[REQUIRED TASK] Transcribe every line of the records below verbatim, omitting the pictures.

[DATASET RECORDS]

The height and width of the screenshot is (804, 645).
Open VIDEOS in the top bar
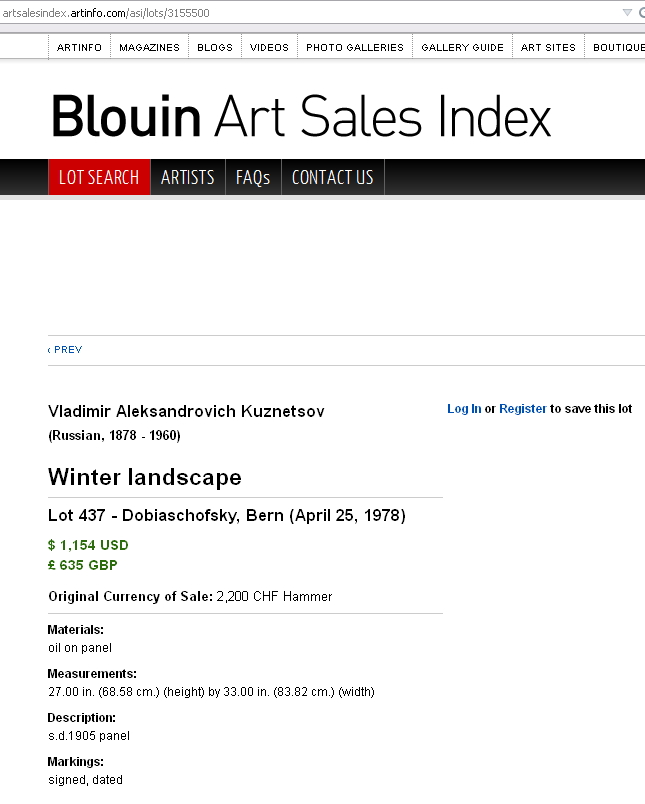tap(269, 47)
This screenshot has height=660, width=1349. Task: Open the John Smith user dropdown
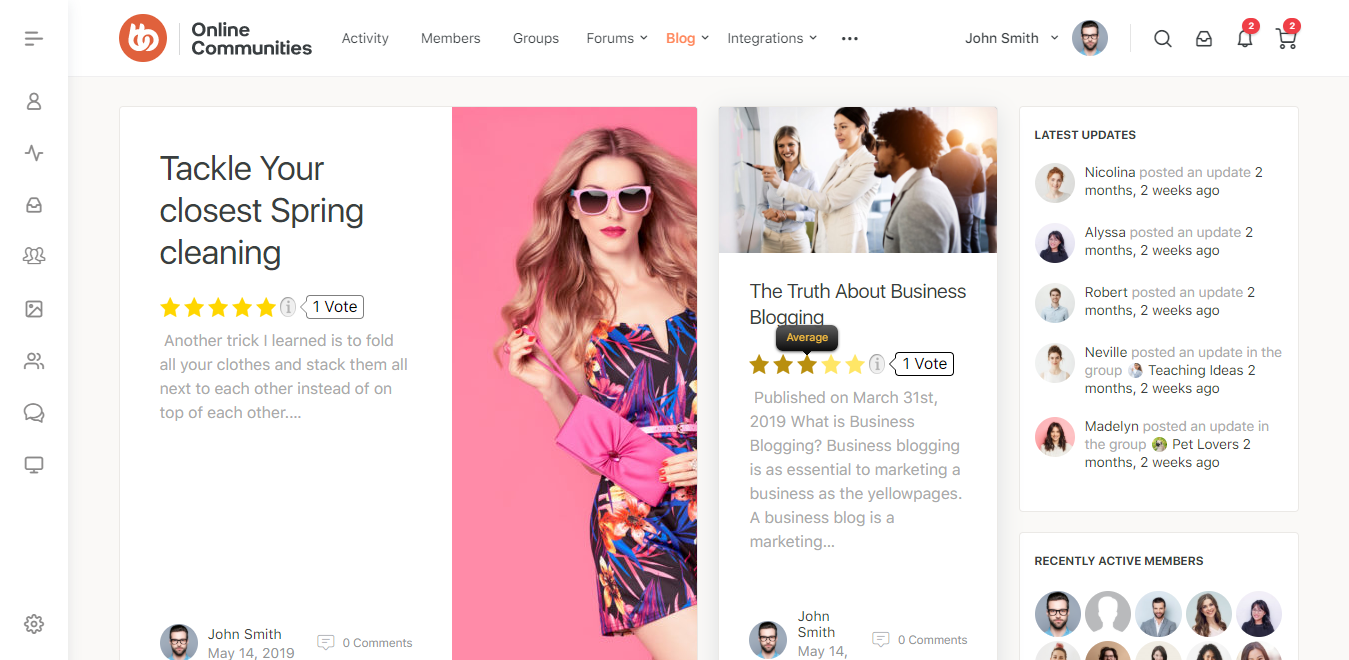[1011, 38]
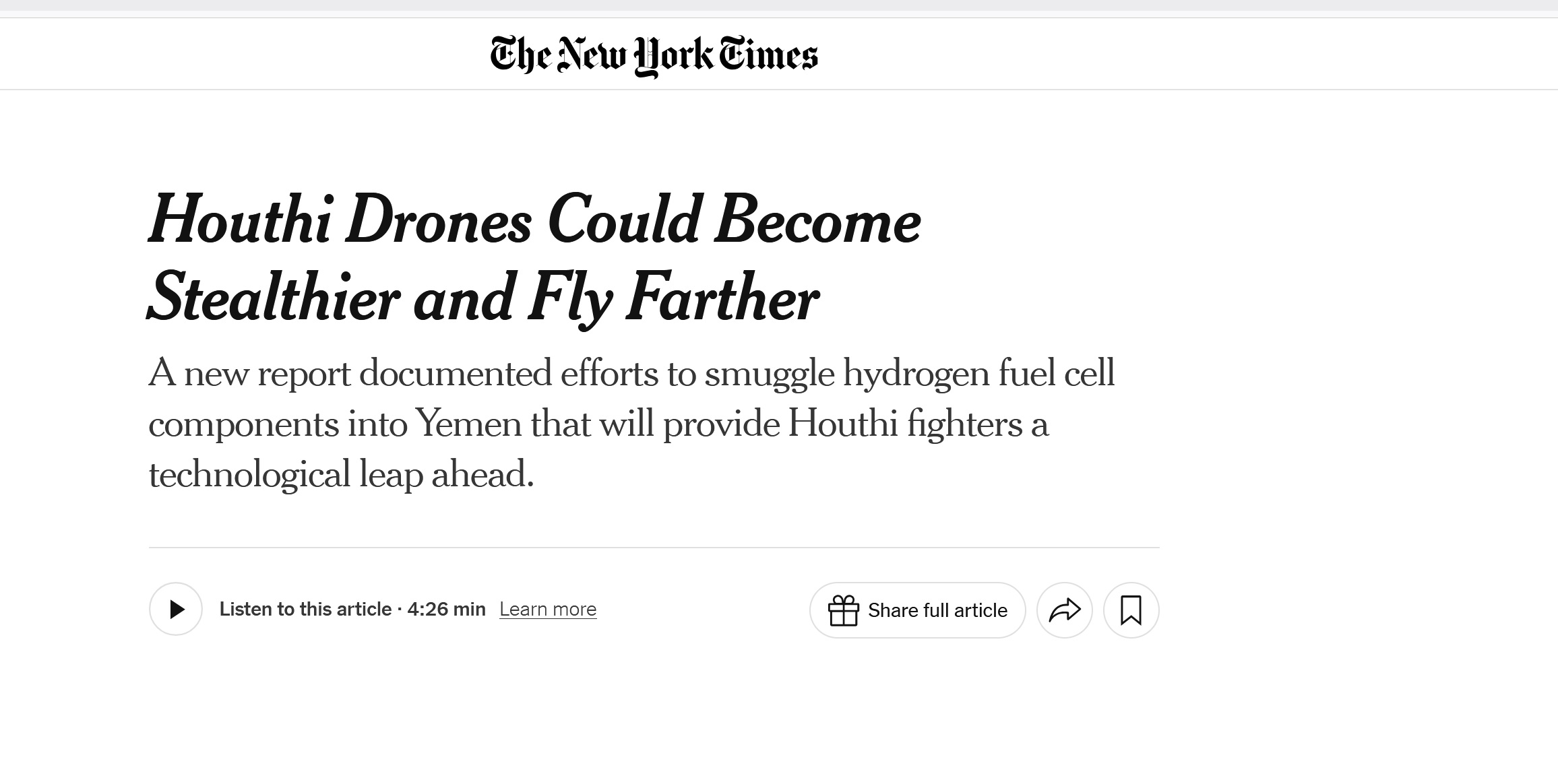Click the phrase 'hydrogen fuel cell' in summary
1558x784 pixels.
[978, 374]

[RESPONSE BELOW]
The height and width of the screenshot is (804, 645).
Open VIDEOS in the top bar
tap(269, 47)
This screenshot has height=660, width=1349. Task: Open the John Smith user dropdown
[1011, 38]
Click the phrase 'hydrogen fuel cell' in summary
1558x784 pixels.
[978, 374]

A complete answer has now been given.